Nonetheless the Prince’s involvement yesterday, with the archbishop, in the abbey, placed the usually marginalised issue of Middle Eastern Christians firmly on the agenda of the secular media and of politicians and peers. And the Middle Eastern Patriarchs and archbishops had the opportunity to meet ministers from DfID and the Foreign Office. The Coptic Archbishop Angaelos of London said the meeting “addressed the existential issues” felt by Middle Eastern clergy, as well as their expectations of Britain’s Middle East policy on issues such as aid and asylum places for their beleaguered flocks. Britain has offered very few asylum places, either to Christian Iraqis or to Christian Syrians, as Daniel Johnson pointed out yesterday. Some have been too scared to register as refugees in UN camps, which has also disqualified them from receiving aid, because they are scared to live among Muslims in case any are IS sympathisers. It should be possible to find ways for Christians to register for asylum, but solutions are more easily found around one table than in angry news reporting.
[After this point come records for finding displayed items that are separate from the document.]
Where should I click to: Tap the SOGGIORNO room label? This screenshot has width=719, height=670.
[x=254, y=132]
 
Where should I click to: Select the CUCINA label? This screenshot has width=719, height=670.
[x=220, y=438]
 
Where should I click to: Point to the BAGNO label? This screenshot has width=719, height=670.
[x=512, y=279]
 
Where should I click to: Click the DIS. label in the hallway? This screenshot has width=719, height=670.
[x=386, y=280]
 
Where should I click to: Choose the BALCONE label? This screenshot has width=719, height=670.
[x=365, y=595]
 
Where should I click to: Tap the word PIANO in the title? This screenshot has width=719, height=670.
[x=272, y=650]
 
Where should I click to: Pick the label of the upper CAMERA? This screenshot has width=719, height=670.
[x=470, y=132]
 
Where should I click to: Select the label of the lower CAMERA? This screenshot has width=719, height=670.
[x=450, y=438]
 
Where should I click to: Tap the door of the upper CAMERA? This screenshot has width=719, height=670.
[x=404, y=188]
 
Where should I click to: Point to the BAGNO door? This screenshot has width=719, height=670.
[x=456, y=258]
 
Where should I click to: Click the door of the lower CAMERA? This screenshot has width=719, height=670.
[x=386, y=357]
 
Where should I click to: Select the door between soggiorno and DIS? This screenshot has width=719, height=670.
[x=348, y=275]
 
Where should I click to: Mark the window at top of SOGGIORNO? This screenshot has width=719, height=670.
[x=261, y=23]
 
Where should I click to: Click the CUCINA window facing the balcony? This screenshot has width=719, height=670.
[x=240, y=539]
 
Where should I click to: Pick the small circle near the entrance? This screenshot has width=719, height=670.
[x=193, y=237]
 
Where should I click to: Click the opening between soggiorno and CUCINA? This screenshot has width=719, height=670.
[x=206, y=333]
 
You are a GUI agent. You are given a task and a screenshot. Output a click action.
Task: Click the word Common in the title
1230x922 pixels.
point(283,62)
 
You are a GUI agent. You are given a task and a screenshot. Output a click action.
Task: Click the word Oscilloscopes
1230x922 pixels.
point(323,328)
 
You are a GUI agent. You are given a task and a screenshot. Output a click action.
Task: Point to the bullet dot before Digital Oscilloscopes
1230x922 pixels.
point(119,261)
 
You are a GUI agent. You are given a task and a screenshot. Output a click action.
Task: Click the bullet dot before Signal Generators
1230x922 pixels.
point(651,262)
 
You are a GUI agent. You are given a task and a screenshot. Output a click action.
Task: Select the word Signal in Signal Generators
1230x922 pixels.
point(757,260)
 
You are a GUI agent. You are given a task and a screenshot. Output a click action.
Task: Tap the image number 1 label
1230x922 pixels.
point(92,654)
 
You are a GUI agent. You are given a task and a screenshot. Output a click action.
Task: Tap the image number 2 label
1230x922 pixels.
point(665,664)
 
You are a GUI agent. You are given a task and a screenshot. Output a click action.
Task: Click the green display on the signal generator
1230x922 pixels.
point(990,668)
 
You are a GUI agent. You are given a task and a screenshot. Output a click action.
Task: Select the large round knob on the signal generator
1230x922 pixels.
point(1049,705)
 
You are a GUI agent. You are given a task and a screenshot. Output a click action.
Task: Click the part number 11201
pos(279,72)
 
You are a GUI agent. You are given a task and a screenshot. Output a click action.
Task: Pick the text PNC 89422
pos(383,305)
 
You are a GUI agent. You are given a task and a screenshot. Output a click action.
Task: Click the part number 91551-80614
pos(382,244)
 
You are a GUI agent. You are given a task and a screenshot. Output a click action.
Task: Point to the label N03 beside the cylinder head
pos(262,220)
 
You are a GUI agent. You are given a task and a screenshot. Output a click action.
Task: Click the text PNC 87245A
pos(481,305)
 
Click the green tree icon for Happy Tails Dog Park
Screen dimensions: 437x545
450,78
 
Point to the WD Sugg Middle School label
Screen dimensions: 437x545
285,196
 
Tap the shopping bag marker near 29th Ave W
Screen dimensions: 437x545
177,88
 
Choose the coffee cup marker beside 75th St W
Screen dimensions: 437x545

It is to be hoped that this dialogue continues, and accelerates the momentum created by the Prince of Wales and Archbishop Welby to date. For the last six years Prince Charles has visited and addressed and encouraged UK-based congregations of Eastern churches: the Coptic Orthodox in Stevenage, the Syriac Orthodox in Acton, the Chaldean Catholics in Ealing; the Armenian Orthodox in Kensington, the Melkite congregation in Pimlico. Each Advent, he has spent time with members of these congregations, absorbing their musical and cultural offerings and listening to stories of refugees who have lost homes and loved ones to extremist violence.

Archbishop Welby, for his part, has also voiced his concerns for Middle Eastern Christians publicly and privately, as have other bishops, Anglican and Catholic. Yet when Welby tried to help one asylum-seeker privately, his efforts failed; the man’s appeals were refused and he has had to leave the country.

For while Tuesday evening was a first, such a large-scale feat will probably not become a regular fixture. The heir to the throne said only last month that he acknowledged that when he became king he would have to adopt the political neutrality demanded of the monarch. Even without mentioning UK foreign policy it is difficult to raise the issue of Middle Eastern Christians without such an act being interpreted politically. After that he, and the Middle Eastern Christians he is trying to safeguard, will have to rely on behind-the-scenes interventions.